### TASK OBJECTIVE
Go through the lines below and copy each one that holds the string "screenshot".

Stored items from a collection:
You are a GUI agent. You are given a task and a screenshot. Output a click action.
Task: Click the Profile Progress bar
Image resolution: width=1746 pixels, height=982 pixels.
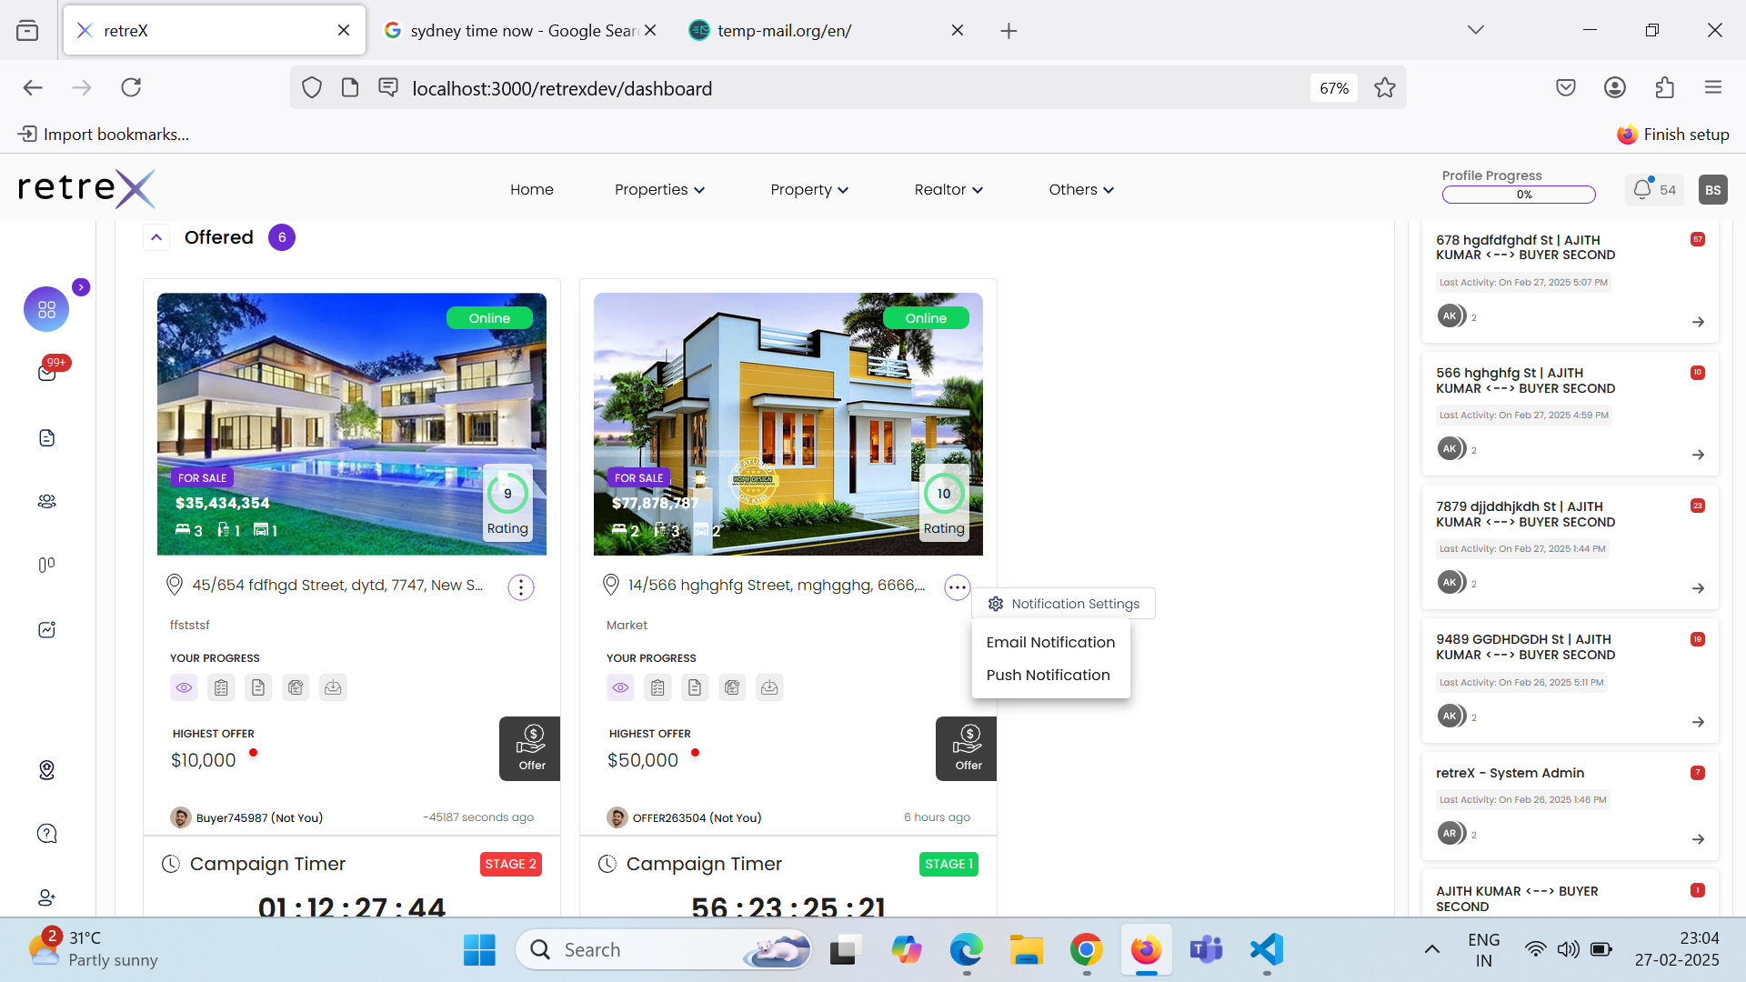point(1519,195)
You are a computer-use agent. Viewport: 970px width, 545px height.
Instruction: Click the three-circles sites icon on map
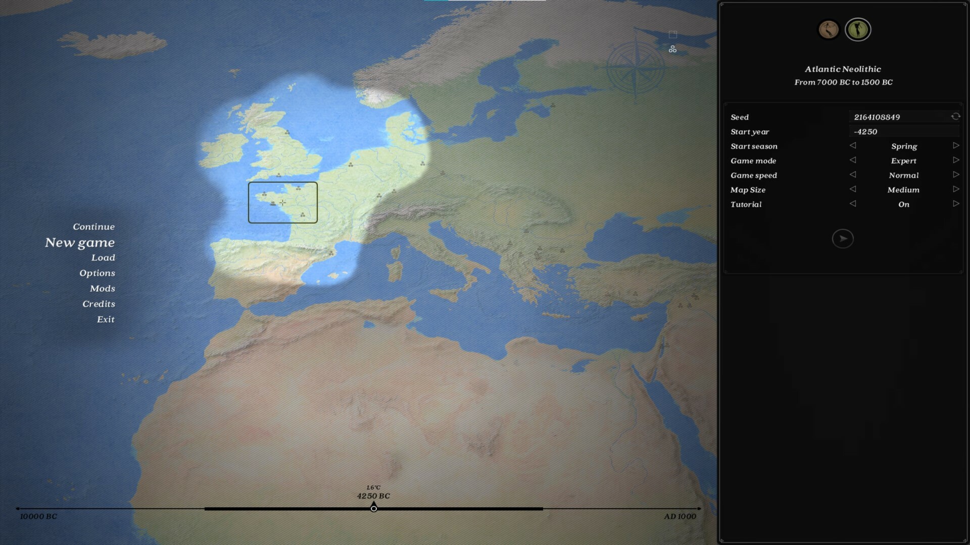pyautogui.click(x=672, y=49)
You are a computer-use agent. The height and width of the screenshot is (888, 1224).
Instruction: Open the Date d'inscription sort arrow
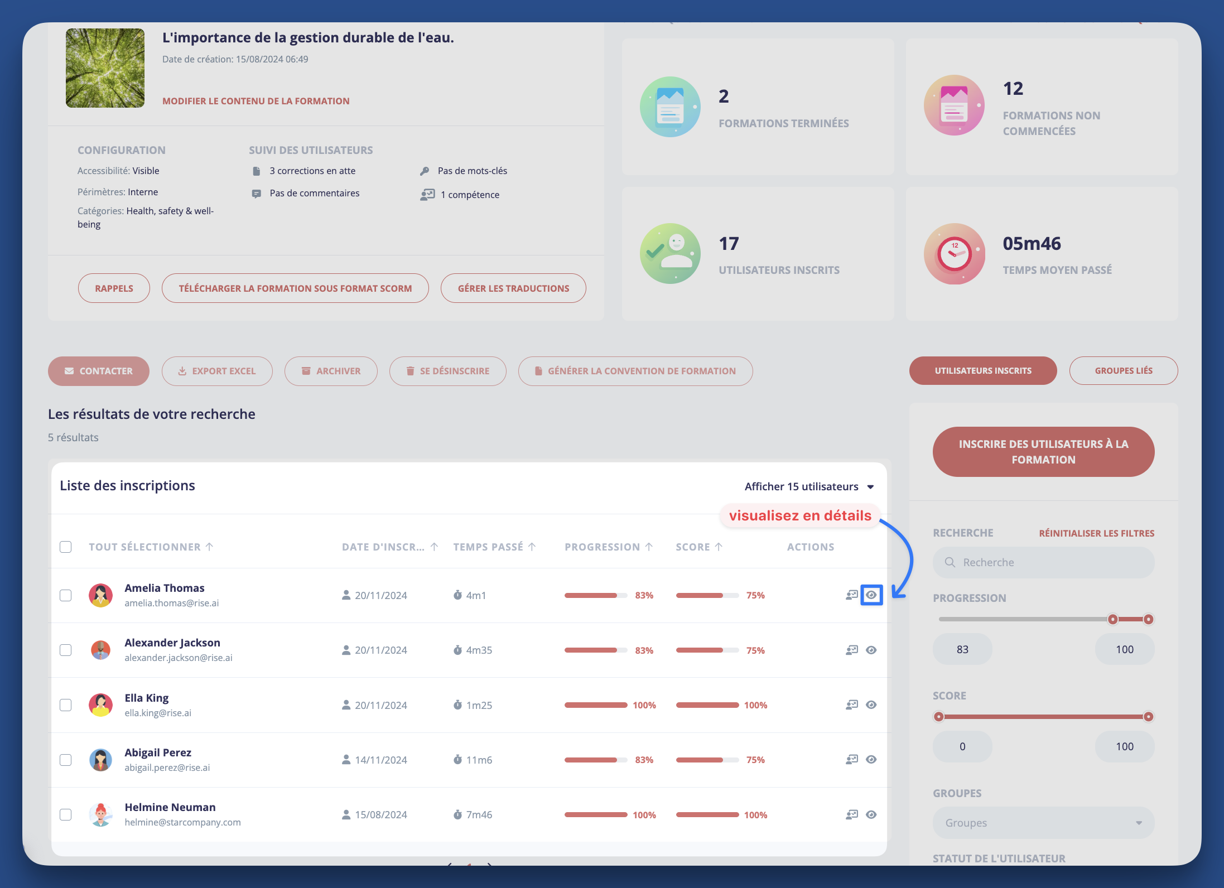435,547
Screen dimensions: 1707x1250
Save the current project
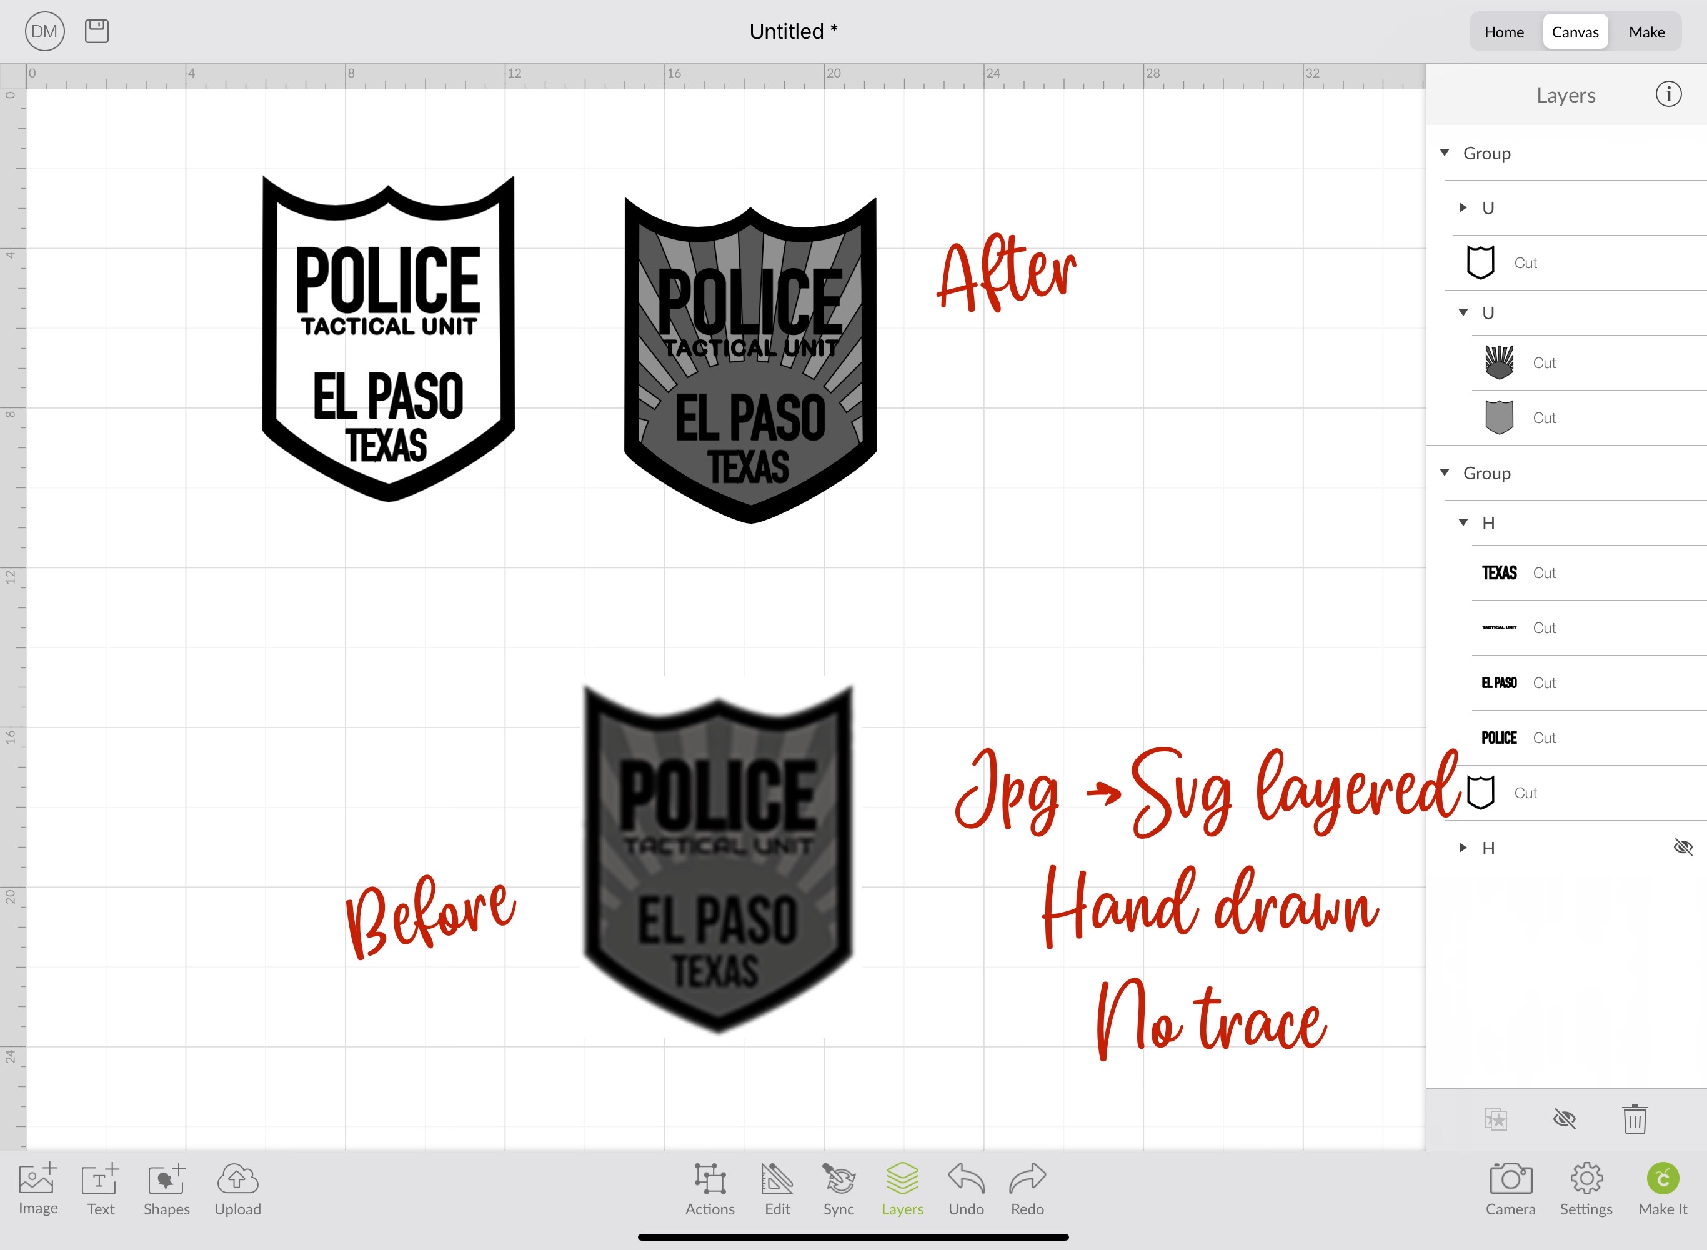97,31
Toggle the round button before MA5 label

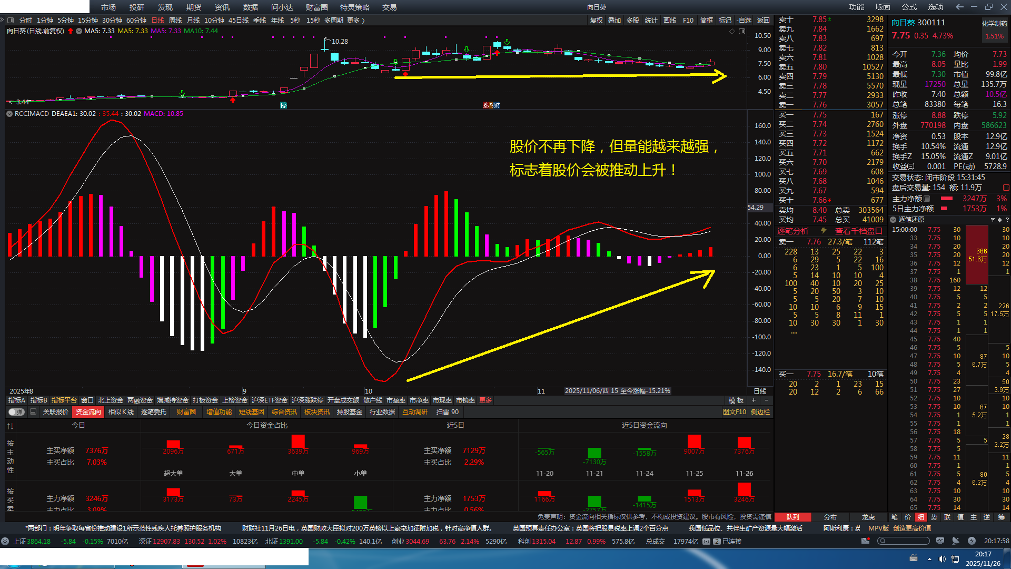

### RESPONSE TO THIS TASK
You are a GUI agent. You are given a task and a screenshot. Output a click action.
You are a computer-use agent. The height and width of the screenshot is (888, 1224).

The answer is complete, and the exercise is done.